# Pittsburgh's 'Best' Neighborhood by team Small Ideas

## Why

When deciding which metrics to pick, we thought it made sense to determine factors that affect our daily lives. Being students who live off campus, we spend time nearly everyday commuting to and from campus relying on buses and bike lanes. Additionally, we both enjoy spending time in parks around the city. Therefore, our chosen metrics—number of bus stops, length of bike lanes, and amount of parks—reflect our personal experiences and preferences, aiming to quantify the elements that enhance our daily lives.

#### Public Transit Accessibility (Number of Bus Stops):

- Public transit accessibility is a vital factor for many residents when choosing a neighborhood.
- Number of bus stops indicates the extent of public transit coverage within the neighborhood.
- More bus stops imply better access to transportation, which enhances mobility and reduces reliance on private vehicles.
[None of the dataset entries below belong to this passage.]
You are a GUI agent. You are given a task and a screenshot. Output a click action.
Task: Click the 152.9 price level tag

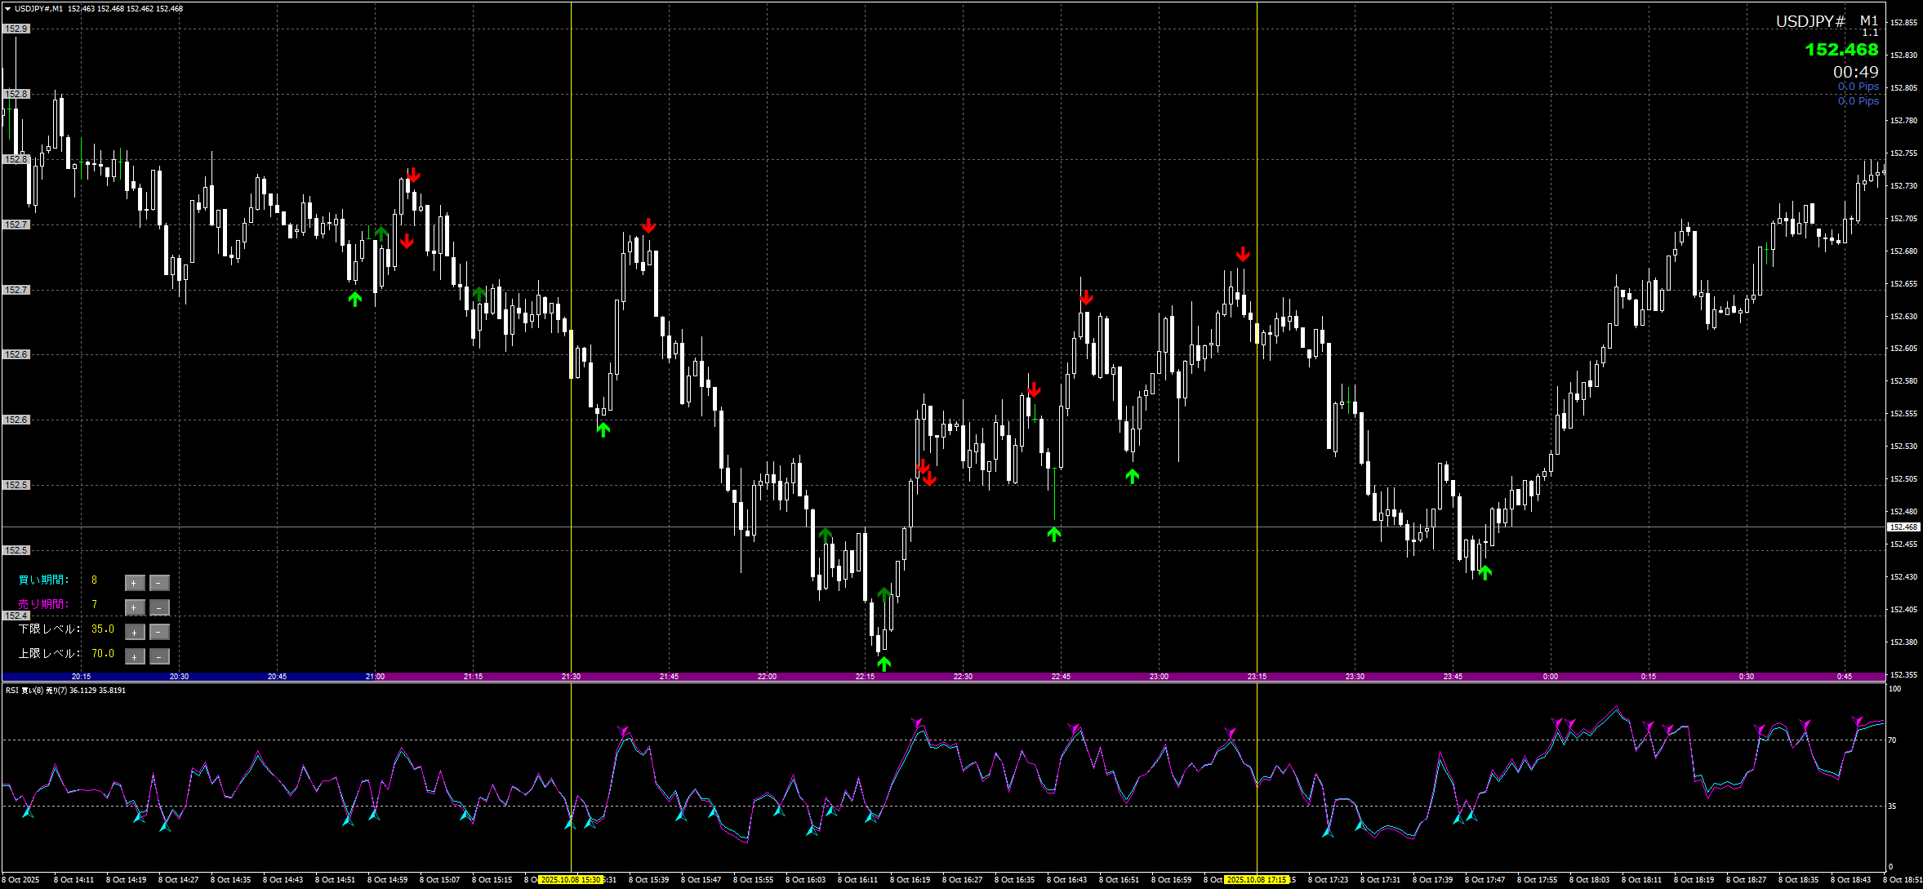16,29
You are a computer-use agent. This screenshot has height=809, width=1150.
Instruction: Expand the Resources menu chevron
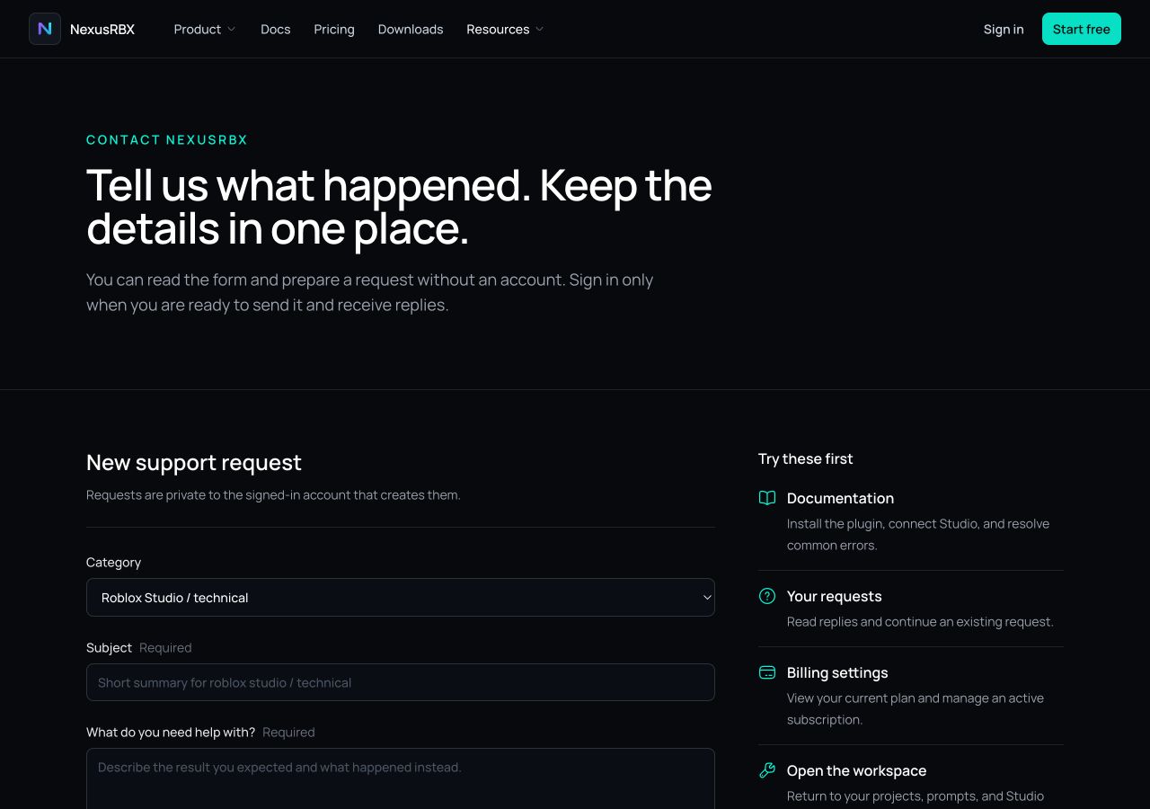tap(539, 29)
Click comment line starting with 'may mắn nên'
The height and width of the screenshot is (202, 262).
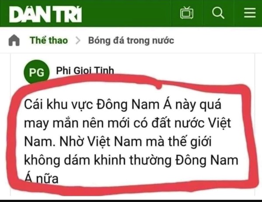128,123
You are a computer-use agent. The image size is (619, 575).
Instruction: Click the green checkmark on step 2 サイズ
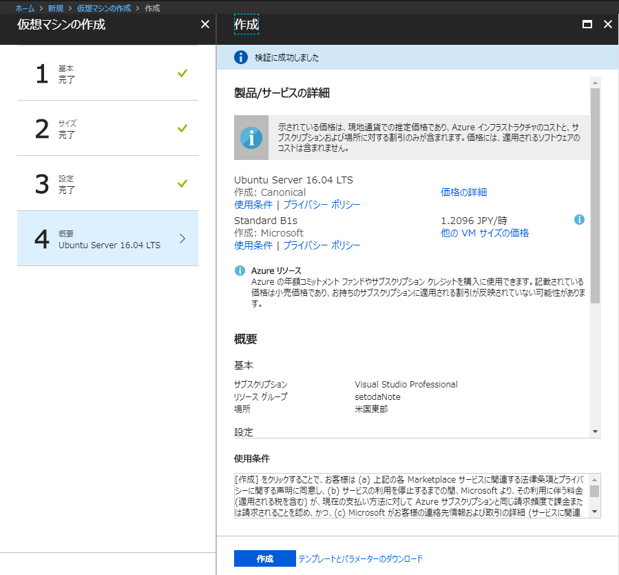click(182, 128)
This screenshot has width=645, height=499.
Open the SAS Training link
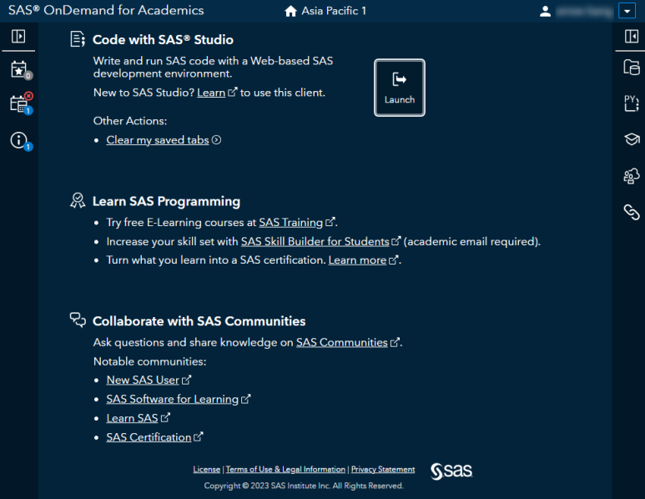[290, 223]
#### Active Transportation Infrastructure (Length of Bike Lanes):

- Length of bike lanes reflects the neighborhood's commitment to promoting active transportation.
- Bike lanes encourage cycling, which promotes physical activity, reduces traffic congestion, and decreases carbon emissions.
- Well-connected bike lanes enhance connectivity within the neighborhood and to neighboring areas, contributing to overall livability.

#### Quality of Outdoor Spaces (Amount of Parks):

- Parks and green spaces are essential for recreation, relaxation, and community engagement.
- The amount of parks within a neighborhood indicates its dedication to providing accessible outdoor amenities for residents.
- Parks offer numerous health and social benefits, including stress reduction, improved mental well-being, and opportunities for social interaction.

## Plan
Our plan is to use a dataset we found that contains data detailing the location and bounds of each neighborhood and a python script that verifies if a point's latitude and longitude fall inside of a given neighborhood. We will do this for every neighborhood. Using the count of each submetric (Parks, Protected Lanes, and Transit Stops) we will determine a score for each neighborhood and choose that neighborhood as our 'best' neighborhood. Using the counts for each metric for each neighborhood, we will normalize the counts into values which we will then we will composite into an overall score of 'bestness'.

##### Neighborhoods:
![Neighborhoods](image.png)

## Process

#### Determining if a point falls within a neighborhood:
To determine if a point falls within a neighborhood, we first create a list of shapely polygons containing location data for each neighborhood. We keep track of the names of each neighborhood by creating another list of names. Once we have a list of polygons we have a function that accepts a coordinate in the form of latitude and longitude. The function iterates through each neighborhood and uses shapely.polygon.contains() to determine if the point falls within the neighborhood polygon. If the point is within the neighborhood it returns the name of the neighborhood.

In [None]:
from shapely.geometry import shape, Point

# Load GeoJSON data for neighborhoods
with open('neighborhoods.geojson') as f:
    geojson_data = json.load(f)

# Extract neighborhood polygons
polygons = []
hoods = []
for feature in geojson_data['features']:
    polygon = shape(feature['geometry'])
    polygons.append(polygon)
    hoods.append(feature['properties']['hood'])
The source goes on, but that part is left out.